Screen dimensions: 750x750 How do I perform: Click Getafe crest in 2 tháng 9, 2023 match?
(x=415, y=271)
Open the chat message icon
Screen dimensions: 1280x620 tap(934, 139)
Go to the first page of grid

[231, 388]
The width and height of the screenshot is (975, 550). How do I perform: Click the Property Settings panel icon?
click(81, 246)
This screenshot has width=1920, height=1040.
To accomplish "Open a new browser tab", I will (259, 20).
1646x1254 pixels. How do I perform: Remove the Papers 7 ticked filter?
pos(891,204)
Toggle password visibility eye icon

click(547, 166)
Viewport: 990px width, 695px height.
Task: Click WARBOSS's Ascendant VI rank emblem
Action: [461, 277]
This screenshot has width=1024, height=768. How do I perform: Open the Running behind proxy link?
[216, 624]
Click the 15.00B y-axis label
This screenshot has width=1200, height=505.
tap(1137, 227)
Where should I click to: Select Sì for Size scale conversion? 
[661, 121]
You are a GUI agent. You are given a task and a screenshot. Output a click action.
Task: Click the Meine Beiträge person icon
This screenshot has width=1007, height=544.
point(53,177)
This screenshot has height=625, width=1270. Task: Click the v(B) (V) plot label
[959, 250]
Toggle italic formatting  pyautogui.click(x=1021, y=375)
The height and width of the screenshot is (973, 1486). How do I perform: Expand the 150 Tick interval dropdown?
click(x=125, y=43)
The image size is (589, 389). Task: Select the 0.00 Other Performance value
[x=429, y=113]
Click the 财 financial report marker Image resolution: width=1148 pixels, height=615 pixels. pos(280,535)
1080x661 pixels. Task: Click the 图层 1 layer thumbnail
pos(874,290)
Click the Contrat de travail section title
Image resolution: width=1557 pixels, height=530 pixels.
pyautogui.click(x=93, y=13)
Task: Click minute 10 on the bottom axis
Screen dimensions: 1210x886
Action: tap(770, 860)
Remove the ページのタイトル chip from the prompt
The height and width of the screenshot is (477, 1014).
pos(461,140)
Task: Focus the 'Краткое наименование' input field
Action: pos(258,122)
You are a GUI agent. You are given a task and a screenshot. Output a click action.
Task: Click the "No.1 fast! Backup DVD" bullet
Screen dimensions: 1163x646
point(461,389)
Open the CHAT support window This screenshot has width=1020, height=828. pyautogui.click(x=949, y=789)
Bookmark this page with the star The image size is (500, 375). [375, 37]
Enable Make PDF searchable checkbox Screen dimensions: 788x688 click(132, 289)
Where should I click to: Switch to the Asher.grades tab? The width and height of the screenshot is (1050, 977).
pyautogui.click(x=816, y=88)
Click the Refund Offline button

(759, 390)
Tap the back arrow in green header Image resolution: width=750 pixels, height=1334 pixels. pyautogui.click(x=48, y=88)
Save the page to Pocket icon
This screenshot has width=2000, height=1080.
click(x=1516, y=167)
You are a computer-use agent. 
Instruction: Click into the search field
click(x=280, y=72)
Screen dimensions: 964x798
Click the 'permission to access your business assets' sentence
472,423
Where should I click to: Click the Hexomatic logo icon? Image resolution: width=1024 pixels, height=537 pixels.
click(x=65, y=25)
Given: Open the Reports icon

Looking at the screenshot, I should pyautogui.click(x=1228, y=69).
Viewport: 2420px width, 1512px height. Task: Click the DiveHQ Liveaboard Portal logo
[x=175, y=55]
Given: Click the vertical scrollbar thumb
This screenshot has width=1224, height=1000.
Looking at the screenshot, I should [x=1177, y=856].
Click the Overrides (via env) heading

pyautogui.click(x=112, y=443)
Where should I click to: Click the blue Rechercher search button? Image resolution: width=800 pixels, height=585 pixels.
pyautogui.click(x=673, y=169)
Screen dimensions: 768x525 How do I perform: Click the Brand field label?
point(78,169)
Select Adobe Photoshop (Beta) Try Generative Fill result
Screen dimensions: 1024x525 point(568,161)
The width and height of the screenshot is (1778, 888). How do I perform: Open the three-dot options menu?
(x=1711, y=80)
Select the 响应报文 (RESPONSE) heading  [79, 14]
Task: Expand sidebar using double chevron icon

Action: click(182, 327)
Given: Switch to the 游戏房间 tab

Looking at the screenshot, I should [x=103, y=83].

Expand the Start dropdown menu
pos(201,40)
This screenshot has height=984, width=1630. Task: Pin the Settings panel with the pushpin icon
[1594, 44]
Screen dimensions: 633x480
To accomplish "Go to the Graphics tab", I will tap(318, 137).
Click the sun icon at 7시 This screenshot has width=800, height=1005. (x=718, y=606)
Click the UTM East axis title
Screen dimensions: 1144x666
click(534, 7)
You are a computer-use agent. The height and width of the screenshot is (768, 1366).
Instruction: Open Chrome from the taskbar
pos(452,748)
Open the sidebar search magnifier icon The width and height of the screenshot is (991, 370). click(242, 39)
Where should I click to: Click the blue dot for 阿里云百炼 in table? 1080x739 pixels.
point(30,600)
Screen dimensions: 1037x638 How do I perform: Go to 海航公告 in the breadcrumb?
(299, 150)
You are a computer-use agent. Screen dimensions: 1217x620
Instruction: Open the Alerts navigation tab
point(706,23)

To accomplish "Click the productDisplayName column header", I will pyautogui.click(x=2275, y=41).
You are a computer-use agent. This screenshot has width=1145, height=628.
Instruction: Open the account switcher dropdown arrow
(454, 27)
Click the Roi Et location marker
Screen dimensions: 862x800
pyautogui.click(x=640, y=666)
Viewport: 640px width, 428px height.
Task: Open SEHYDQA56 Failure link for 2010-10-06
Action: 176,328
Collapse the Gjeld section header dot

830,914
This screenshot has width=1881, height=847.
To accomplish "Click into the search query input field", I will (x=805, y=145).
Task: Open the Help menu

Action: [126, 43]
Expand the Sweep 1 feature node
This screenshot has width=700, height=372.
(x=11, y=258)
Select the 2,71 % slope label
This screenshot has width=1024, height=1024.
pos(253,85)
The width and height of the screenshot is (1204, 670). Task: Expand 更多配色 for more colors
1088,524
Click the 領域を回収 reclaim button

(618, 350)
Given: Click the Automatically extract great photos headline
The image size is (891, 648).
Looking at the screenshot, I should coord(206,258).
------------------------------
WORK REQUIRED:
Say how many lines of the material above contain the string "title". Write nothing but the number.

TASK OUTPUT:
2